山は茶色く乾き、川は細い糸のようになり、田畑には大きなひび割れが走っている。
人々は必死に雨乞いをしていた。
その輪の中心には、一匹の白い龍神がいた。

龍神も人々と同じように空へ向かって祈っている。
天女は驚いて叫んだ。
「龍神さま! 雨を降らせるのはあなたのお役目ではないのですか?」
白い龍神は困ったように笑った。
「私は雲を集めることはできるが、雲を雨へ変えるには、天女どのが天空で舞っていただかないことには……」
天女の顔から血の気が引いた。
「もしかして私……」
「三日ほど、お休みになられていました。

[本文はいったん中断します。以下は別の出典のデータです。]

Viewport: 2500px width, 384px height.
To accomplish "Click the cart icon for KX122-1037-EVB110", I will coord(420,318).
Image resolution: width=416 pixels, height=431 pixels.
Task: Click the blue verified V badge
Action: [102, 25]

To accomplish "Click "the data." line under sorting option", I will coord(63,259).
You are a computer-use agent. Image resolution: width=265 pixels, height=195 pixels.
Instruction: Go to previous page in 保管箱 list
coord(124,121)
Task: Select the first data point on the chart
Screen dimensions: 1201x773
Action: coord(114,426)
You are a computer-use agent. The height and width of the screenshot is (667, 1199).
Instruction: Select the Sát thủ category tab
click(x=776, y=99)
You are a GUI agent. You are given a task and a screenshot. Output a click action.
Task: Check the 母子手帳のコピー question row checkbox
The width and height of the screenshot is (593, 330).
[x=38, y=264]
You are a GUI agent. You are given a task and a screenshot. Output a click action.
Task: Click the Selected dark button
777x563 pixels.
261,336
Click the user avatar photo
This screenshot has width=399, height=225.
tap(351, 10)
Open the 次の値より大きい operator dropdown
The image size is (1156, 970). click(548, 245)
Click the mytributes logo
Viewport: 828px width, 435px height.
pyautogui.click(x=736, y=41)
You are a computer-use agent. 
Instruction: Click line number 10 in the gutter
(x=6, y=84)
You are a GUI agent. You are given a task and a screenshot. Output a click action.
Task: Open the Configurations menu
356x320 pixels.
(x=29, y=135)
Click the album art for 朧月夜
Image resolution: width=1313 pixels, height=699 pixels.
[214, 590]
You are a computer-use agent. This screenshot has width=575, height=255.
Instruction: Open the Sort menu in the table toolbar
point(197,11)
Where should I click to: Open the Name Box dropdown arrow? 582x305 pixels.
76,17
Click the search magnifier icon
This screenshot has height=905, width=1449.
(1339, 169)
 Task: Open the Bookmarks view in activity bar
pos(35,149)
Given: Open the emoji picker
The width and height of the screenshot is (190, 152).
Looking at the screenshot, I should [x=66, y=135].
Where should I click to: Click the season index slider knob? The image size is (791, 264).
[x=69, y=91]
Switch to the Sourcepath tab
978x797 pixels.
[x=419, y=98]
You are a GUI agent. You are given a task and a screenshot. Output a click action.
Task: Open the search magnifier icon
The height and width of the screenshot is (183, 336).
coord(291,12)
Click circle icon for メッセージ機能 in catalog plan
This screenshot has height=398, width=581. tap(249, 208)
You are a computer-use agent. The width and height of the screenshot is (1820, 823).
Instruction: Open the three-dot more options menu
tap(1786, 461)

」
龍神は苦笑いをしてみせた。
天女は耳まで真っ赤になると、急いで立ち上がった。
そして身につけていた羽衣を優雅に、大きくひるがえすと、乗っていたシャボン玉が空いっぱいにはじけ、無数の雫が光をまとって舞い上がった。
太陽は姿を隠し、代わりに月明かりが天女を照らす。

雫は雲へ溶け込み、やがて空は厚い雨雲に包まれる。
ぽつり。
ぽつり。
やがて大粒の雨が降り始めた。
人々は歓声を上げ、渇ききった大地は息を吹き返していく。
白い龍神は静かに目を閉じ、空へ深く一礼した。
そのとき、一つだけはじけずに残った小さなシャボン玉が、風に乗って旅を始めた。
山を越え、川を渡り、小さな神社へたどり着く。
境内には、干ばつのせいで弱りきった一本の桜が立っていた。
村人たちが何代にもわたり守り続けてきた御神木だった。
シャボン玉は枝先へふわりと降り立ち、音もなくはじける。
七色に輝く雫は幹へ染み込み、根の奥深くまで潤うのだった。
それ以来、その桜はどんな猛暑、嵐、寒波がやって来ようが、毎年見事な花を咲かせ、見る人々の心を和ませていた。
樹齢百年を迎えてもなお、その花は若木のように美しい。

そして、満開の花びらが空へ舞い上がるたび、白い龍神は、寝坊して顔を赤らめる天女の顔を思い出すのだった。